Es cierto que los altos mandos del Secretariado de las FARC no van a pagar cárcel. Esa es la frase que hemos leído una y otra vez en quienes han aprovechado las noticias de esta semana para lanzar dardos contra la justicia transicional. Sin embargo, ese es el equivalente retórico a quedarse con el titular de una noticia e ignorar los detalles que trae su contenido. No es noticia que no habrá cárcel para quienes reconozcan responsabilidad: eso fue lo que se negoció durante años en La Habana y lo que el Estado colombiano firmó. Lo sabíamos desde 2016, y lo entendíamos porque reconocíamos la importancia de apostarle a la paz. La propuesta siempre fue buscar penas alternativas y mecanismos de reparación creativos que incentivaran no solo dejar las armas, sino aportar verdad y construir proyectos de reparación. Se trata de una promesa que retoma los aprendizajes de nuestros propios procesos de paz fallidos, que son una multitud, y también de los distintos procesos similares que ocurrieron en el mundo. Ponerle fin a una guerra donde no hay derrota militar requiere concesiones, sí, pero eso no significa que entonces no haya responsabilidad.
Por eso nos parece injusta la postura de quienes defienden la sentencia como si se tratase de “un sapo que hay que tragar”. En estos ocho años de investigación la JEP realizó audiencias en todo el país, recolectó información de múltiples fuentes, revivió procesos que estaban sepultados y estancados en la justicia ordinaria, llevó a cabo espacios de reconocimiento de responsabilidad que terminaron en lágrimas y momentos con enorme carga afectiva, encontró fosas comunes e impulsó la búsqueda de desaparecidos.
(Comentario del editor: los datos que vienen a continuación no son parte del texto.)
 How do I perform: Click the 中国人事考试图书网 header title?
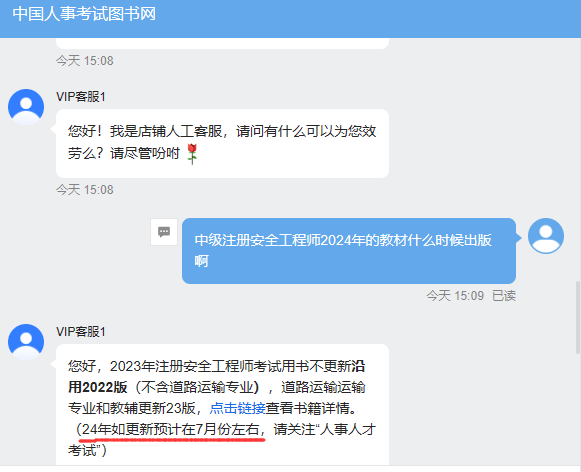[84, 14]
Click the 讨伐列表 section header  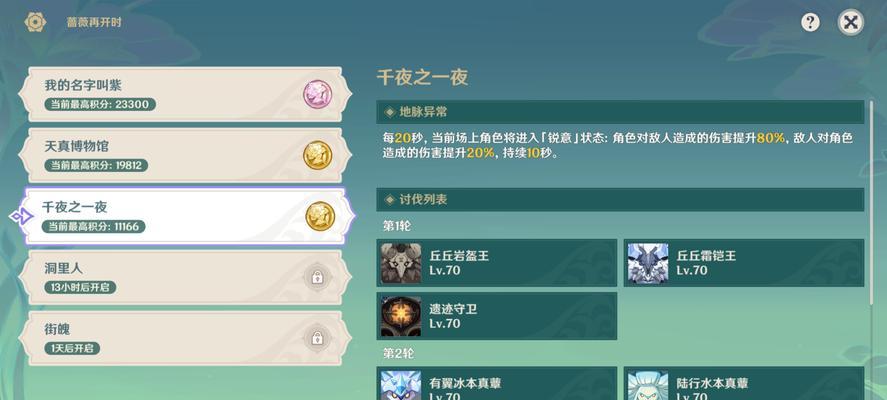click(x=620, y=200)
La justicia transicional no se doblegó ante sus críticos, ni siquiera cuando los ataques vinieron de los propios gobiernos de Iván Duque y de Gustavo Petro, o de los mismos firmantes del Acuerdo. Para toda la estigmatización en su contra, los magistrados demostraron que se puede actuar con transparencia y apego a las normas. Hoy, por fin, estamos viendo sentencias en casos que, en otro contexto, nunca hubieran llegado a un tribunal y mucho menos a un espacio de reconocimiento de responsabilidad y reparación. Tildar eso de un “sapo” para tragarse es una injusticia monumental.
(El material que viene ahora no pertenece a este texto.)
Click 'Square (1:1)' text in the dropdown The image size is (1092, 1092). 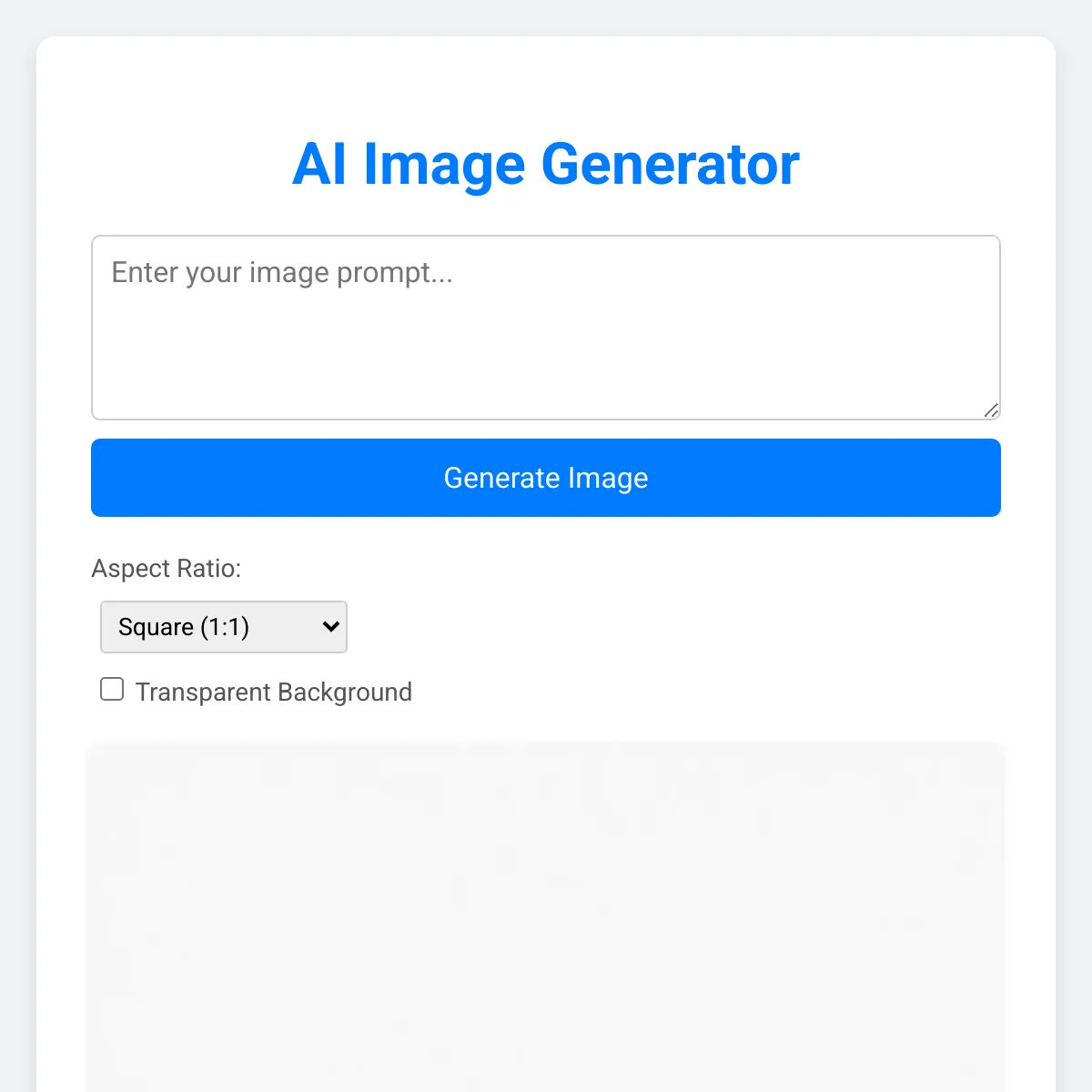click(x=184, y=627)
Lo anterior no quiere decir, sin embargo, que la JEP no tenga deudas. Las tiene, primero, por la demora en sus procesos, y, segundo, porque necesita lograr que sus sanciones en efecto sí lleven a la reparación. En esto hay responsabilidad compartida con el gobierno Petro, que debe asignar los recursos, con el gobierno que llegue, y con todos los sancionados, que aún necesitan mostrar que pueden en efecto cumplirles a las víctimas. Ese es el reto que queda en el aire. Para que la promesa del Acuerdo se haga realidad, para que el modelo colombiano de justicia transicional se termine de consolidar, lo que viene ahora debe garantizar que se sienta como reparación suficiente. ¿La ejecución de las sanciones estará a la altura?